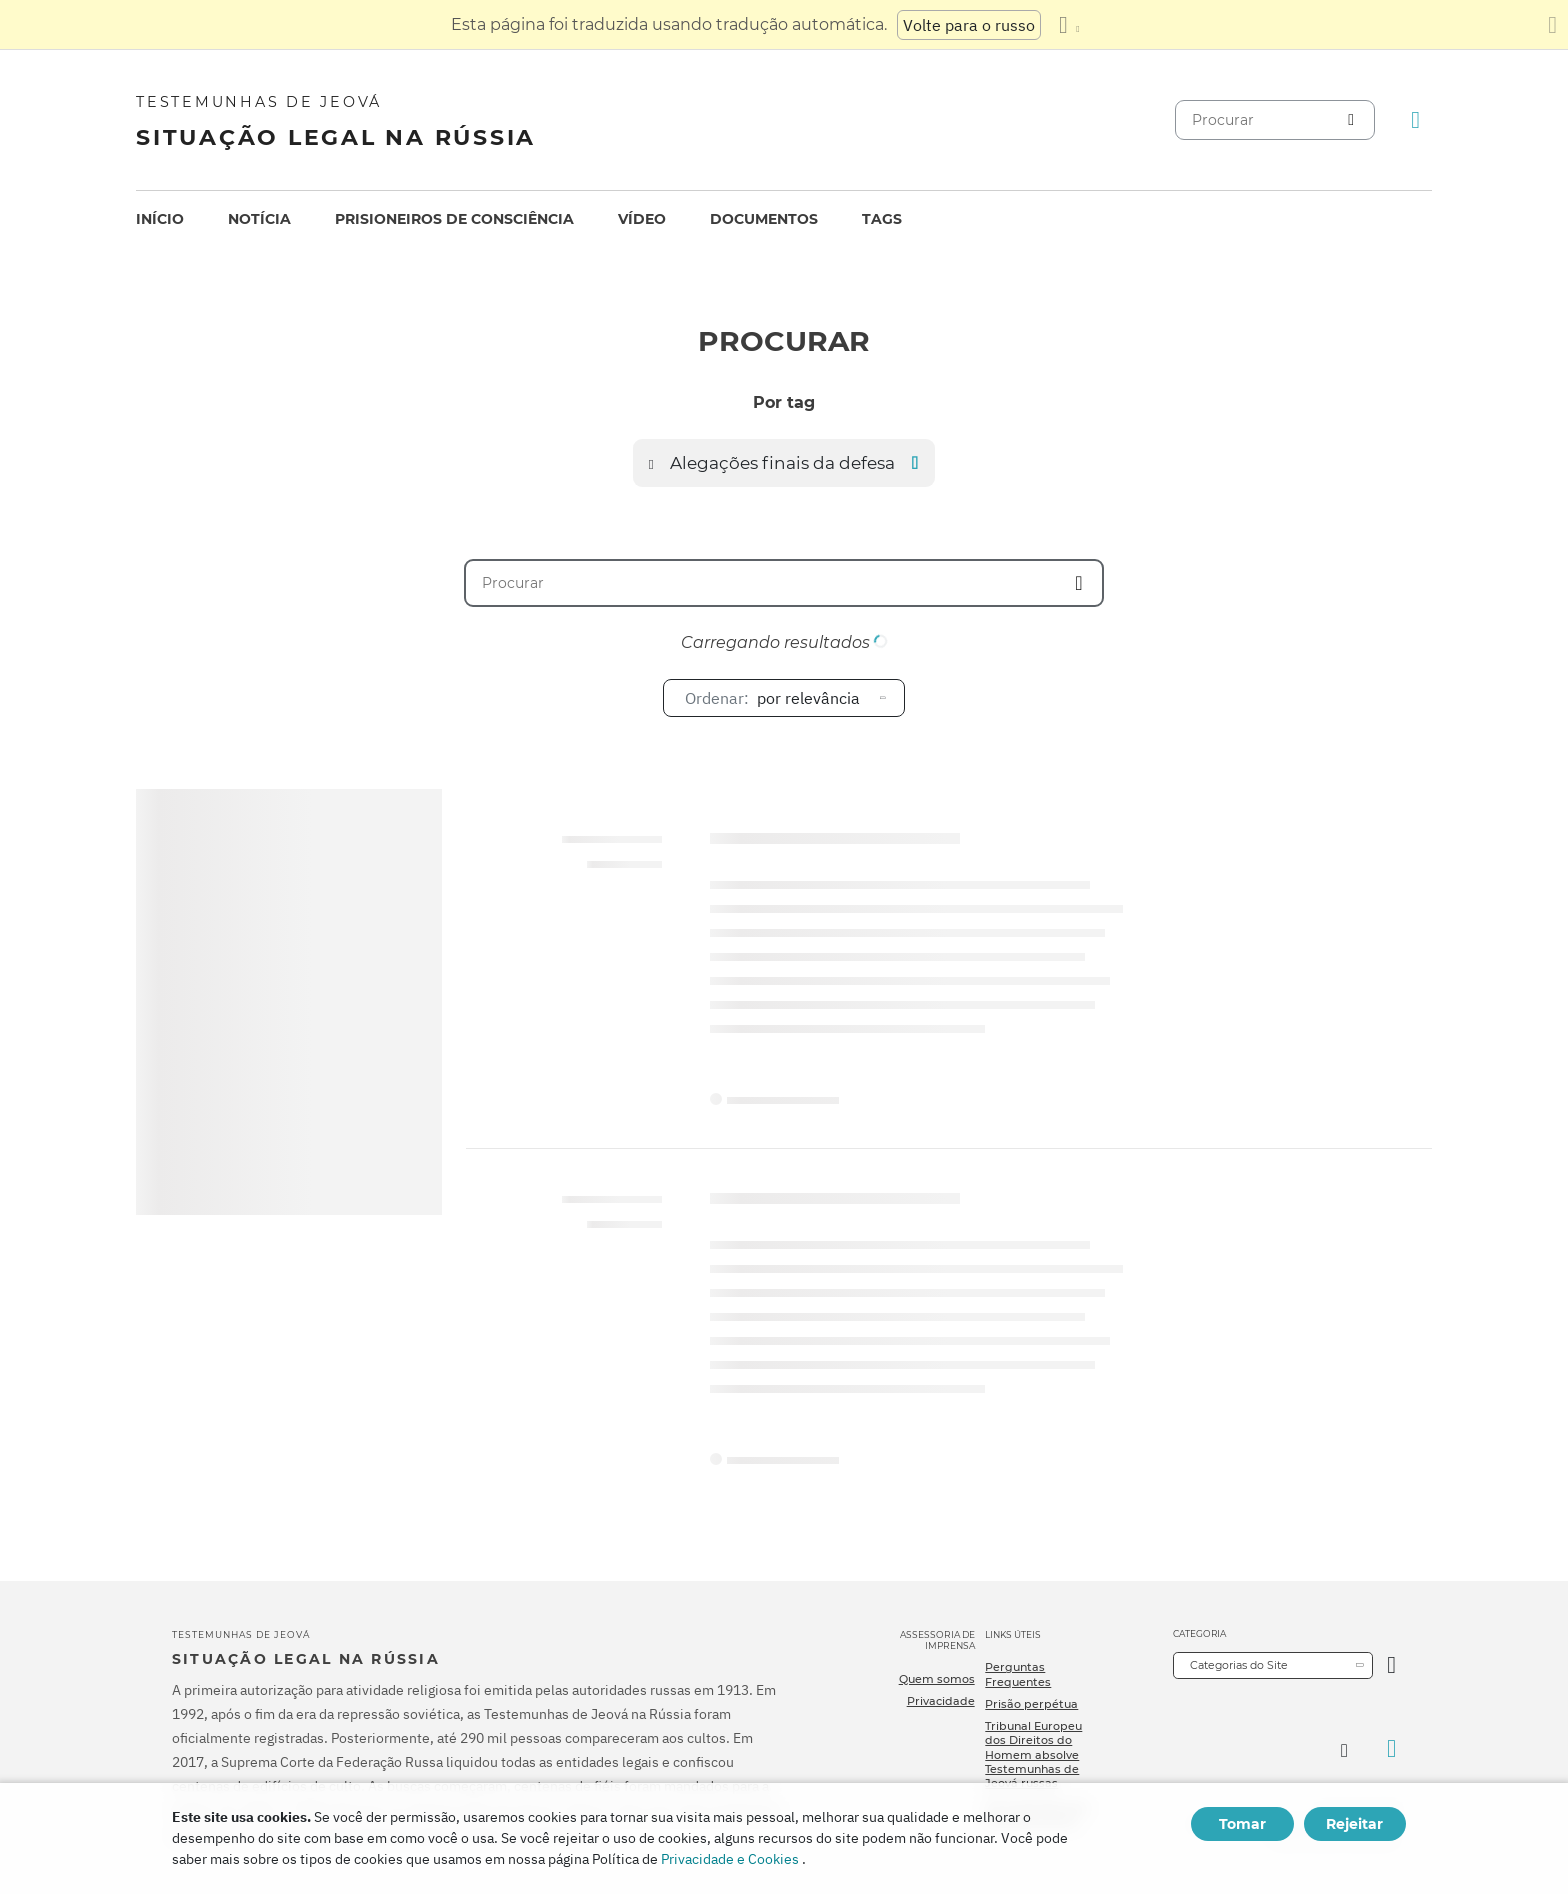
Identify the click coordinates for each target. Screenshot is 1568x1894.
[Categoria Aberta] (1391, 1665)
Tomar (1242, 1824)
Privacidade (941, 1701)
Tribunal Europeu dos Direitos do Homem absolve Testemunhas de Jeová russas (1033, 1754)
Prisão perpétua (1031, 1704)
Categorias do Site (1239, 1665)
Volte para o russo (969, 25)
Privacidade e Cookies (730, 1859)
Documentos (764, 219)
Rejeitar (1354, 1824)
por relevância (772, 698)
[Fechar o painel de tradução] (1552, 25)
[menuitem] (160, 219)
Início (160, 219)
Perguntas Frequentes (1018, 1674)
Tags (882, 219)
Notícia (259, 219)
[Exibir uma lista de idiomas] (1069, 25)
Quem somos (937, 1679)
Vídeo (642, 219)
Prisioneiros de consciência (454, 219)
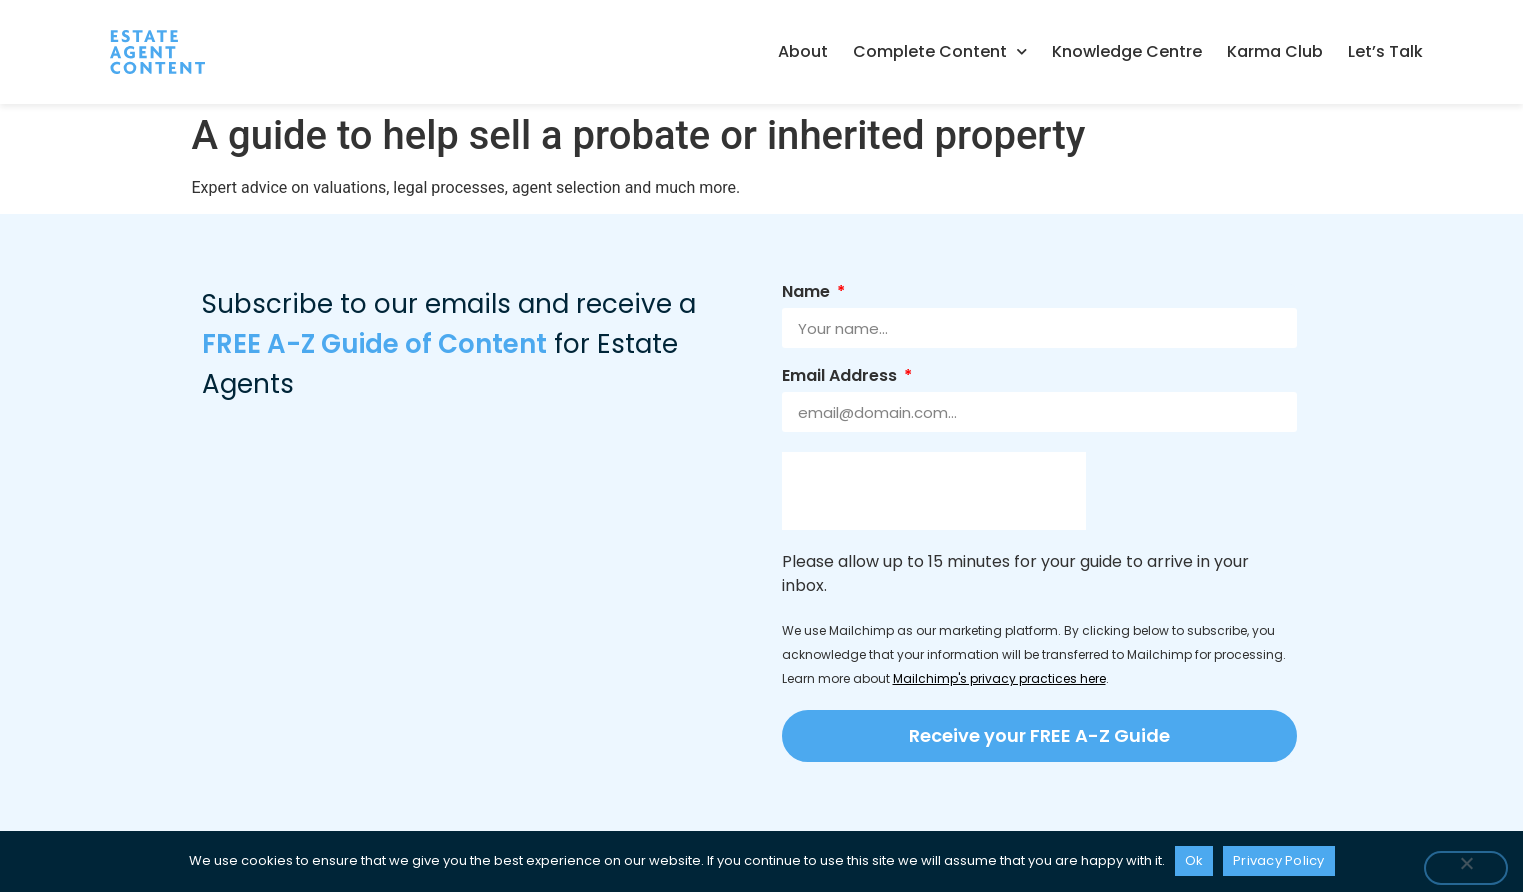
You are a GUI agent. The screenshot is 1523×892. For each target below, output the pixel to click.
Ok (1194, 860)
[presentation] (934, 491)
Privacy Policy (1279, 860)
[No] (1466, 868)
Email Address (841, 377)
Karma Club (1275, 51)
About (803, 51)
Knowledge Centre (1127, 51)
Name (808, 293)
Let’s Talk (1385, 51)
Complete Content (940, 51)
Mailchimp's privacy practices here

(TO BE DONE) Rewrite the listing above with "Documentos" changed to "Arquivos" and everything else left as it is. Leave out the pictures.

(CORRECT RESPONSE)
Identify the click coordinates for each target. Screenshot is 1568x1894.
[Categoria Aberta] (1391, 1665)
Tomar (1242, 1824)
Privacidade (941, 1701)
Tribunal Europeu dos Direitos do Homem absolve Testemunhas de Jeová russas (1033, 1754)
Prisão perpétua (1031, 1704)
Categorias do Site (1239, 1665)
Volte para o russo (969, 25)
Privacidade e Cookies (730, 1859)
Arquivos (764, 219)
Rejeitar (1354, 1824)
por relevância (772, 698)
[Fechar o painel de tradução] (1552, 25)
[menuitem] (160, 219)
Início (160, 219)
Perguntas Frequentes (1018, 1674)
Tags (882, 219)
Notícia (259, 219)
[Exibir uma lista de idiomas] (1069, 25)
Quem somos (937, 1679)
Vídeo (642, 219)
Prisioneiros de consciência (454, 219)
You are a GUI agent. The screenshot is 1523×892. For each target below, output the pixel to click.
Ok (1194, 860)
[presentation] (934, 491)
Privacy Policy (1279, 860)
[No] (1466, 868)
Email Address (841, 377)
Karma Club (1275, 51)
About (803, 51)
Knowledge Centre (1127, 51)
Name (808, 293)
Let’s Talk (1385, 51)
Complete Content (940, 51)
Mailchimp's privacy practices here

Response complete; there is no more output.